▶ **TAREFAS DO EXERCÍCIO**:
1. Liste todas as especialidades de desenvolvedores mencionadas no trecho sobre o mercado de tecnologia.
2. Com base no trecho sobre o mercado de tecnologia, responda:
(a) Em média, quanto subiram de 2022 para 2024 os salários dos desenvolvedores sêniores?
(b) Qual estudo aponta o ajuste nos salários?
(c) O que impulsionou o crescimento acelerado das empresas antes de 2022?

━━━━━ TRECHO PARA LEITURA

Abaixo, veja cinco pontos para entender o que mudou no novo mercado de tecnologia.
Redução de salários
Com as demissões em massa, as empresas de tecnologia repensaram os salários de novos funcionários contratados. E o ajuste foi negativo para muitas categorias, segundo aponta o estudo da Fox Human Capital.
Salários para desenvolvedores full stack, front end e back end com mais tempo de carreira (sênior) subiram, em média, 12% de 2022 para 2024. Já os novatos (juniores e plenos) viram encolher em 14,5%, em média.
Diminuição de vagas
Companhias de tecnologia também estão contratando menos pessoas da área de programação, buscando mais eficiência e redução de custos. Para desenvolvedores, isso significa que as vagas estão mais disputadas.
O mercado de recrutamento em tecnologia contrasta com o que se via até 2022. Antes dessa época, as empresas estavam em crescimento acelerado, muito por conta do impulso exigido pela digitalização causada pela pandemia de covid-19.

━━━━━━━━━━
━━━━━ LINHAS LISTADAS

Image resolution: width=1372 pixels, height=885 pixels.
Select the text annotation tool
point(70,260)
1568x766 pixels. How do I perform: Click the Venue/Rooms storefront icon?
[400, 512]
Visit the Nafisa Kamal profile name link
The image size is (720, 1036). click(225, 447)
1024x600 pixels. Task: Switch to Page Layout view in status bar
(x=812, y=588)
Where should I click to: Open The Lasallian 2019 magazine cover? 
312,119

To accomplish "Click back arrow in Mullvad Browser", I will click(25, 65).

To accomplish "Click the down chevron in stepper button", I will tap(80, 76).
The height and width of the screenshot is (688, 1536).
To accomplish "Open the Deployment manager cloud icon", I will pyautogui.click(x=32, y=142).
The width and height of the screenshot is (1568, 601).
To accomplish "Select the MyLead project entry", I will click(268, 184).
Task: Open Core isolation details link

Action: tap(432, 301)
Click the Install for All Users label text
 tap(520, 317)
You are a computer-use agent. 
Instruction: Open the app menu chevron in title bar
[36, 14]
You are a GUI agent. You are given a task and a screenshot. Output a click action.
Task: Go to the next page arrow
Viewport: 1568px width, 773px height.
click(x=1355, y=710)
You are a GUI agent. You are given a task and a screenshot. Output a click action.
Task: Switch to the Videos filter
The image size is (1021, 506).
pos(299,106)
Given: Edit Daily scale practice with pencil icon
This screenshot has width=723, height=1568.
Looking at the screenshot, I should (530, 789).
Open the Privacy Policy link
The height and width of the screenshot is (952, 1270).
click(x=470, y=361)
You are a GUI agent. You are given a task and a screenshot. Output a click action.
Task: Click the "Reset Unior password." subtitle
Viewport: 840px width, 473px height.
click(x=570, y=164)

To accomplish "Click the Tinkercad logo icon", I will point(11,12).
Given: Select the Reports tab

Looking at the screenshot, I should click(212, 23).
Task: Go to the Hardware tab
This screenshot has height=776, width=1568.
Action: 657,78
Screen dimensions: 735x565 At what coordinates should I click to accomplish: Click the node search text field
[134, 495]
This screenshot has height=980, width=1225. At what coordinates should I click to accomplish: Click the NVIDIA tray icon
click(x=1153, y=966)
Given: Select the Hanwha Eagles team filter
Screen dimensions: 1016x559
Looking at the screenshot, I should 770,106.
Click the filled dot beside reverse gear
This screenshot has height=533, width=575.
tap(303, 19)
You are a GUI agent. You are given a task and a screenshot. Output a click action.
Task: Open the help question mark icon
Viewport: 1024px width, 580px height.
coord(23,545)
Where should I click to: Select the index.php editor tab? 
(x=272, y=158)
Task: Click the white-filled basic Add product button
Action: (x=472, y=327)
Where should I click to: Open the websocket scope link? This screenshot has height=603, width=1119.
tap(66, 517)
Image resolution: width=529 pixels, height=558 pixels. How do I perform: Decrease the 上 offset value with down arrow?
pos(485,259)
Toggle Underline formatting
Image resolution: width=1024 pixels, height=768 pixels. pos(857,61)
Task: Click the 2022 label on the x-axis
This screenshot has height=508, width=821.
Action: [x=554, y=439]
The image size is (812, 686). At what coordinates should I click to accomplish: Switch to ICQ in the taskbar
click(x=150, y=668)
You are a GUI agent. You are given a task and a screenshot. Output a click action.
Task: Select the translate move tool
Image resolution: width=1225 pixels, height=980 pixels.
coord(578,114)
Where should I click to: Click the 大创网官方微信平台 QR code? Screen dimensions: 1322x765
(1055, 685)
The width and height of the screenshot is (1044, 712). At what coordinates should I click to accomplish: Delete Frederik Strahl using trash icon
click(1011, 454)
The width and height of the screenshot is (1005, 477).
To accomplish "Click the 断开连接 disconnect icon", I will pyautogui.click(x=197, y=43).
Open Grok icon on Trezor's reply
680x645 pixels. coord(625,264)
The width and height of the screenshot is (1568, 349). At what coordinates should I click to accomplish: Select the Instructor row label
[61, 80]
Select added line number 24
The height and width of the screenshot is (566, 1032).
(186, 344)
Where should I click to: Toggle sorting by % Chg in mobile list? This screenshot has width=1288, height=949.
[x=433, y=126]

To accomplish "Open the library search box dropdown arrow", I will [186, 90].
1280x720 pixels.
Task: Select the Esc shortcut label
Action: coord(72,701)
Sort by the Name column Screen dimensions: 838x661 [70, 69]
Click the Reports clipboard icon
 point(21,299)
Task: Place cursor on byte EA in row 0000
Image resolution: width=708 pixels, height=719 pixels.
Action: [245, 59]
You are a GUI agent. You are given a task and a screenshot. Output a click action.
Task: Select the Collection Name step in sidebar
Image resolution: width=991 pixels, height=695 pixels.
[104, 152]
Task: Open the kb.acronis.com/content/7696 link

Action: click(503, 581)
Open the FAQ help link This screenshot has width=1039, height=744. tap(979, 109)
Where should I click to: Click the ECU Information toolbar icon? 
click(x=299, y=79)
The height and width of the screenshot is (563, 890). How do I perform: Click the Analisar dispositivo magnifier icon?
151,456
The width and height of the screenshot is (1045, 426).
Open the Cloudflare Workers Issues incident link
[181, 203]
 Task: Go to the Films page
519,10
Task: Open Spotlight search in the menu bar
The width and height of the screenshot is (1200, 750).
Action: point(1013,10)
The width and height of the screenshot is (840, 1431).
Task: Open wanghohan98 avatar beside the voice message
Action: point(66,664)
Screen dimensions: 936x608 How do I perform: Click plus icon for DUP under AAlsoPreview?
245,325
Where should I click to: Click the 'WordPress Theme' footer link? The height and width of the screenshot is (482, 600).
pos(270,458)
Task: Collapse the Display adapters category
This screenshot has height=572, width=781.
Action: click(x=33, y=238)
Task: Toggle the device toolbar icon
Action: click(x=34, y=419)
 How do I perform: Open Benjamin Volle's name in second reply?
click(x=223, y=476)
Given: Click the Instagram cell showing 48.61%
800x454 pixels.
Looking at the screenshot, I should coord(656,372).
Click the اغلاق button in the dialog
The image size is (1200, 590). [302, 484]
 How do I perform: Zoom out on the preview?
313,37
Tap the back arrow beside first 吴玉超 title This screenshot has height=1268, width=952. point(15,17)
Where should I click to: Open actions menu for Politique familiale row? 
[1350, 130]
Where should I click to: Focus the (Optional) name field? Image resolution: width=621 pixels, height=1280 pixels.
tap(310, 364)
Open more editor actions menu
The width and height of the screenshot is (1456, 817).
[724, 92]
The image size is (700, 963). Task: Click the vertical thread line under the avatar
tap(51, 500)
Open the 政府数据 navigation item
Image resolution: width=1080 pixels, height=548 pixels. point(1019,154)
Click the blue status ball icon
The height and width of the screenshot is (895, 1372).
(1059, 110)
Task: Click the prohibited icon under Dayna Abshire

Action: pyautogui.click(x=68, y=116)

━━━━━━━━━━

▶ **LISTA DE RESPOSTAS**:
1. Full stack, front end e back end.

2.
(a) 12%, em média.
(b) O estudo da Fox Human Capital.
(c) A digitalização causada pela pandemia de covid-19.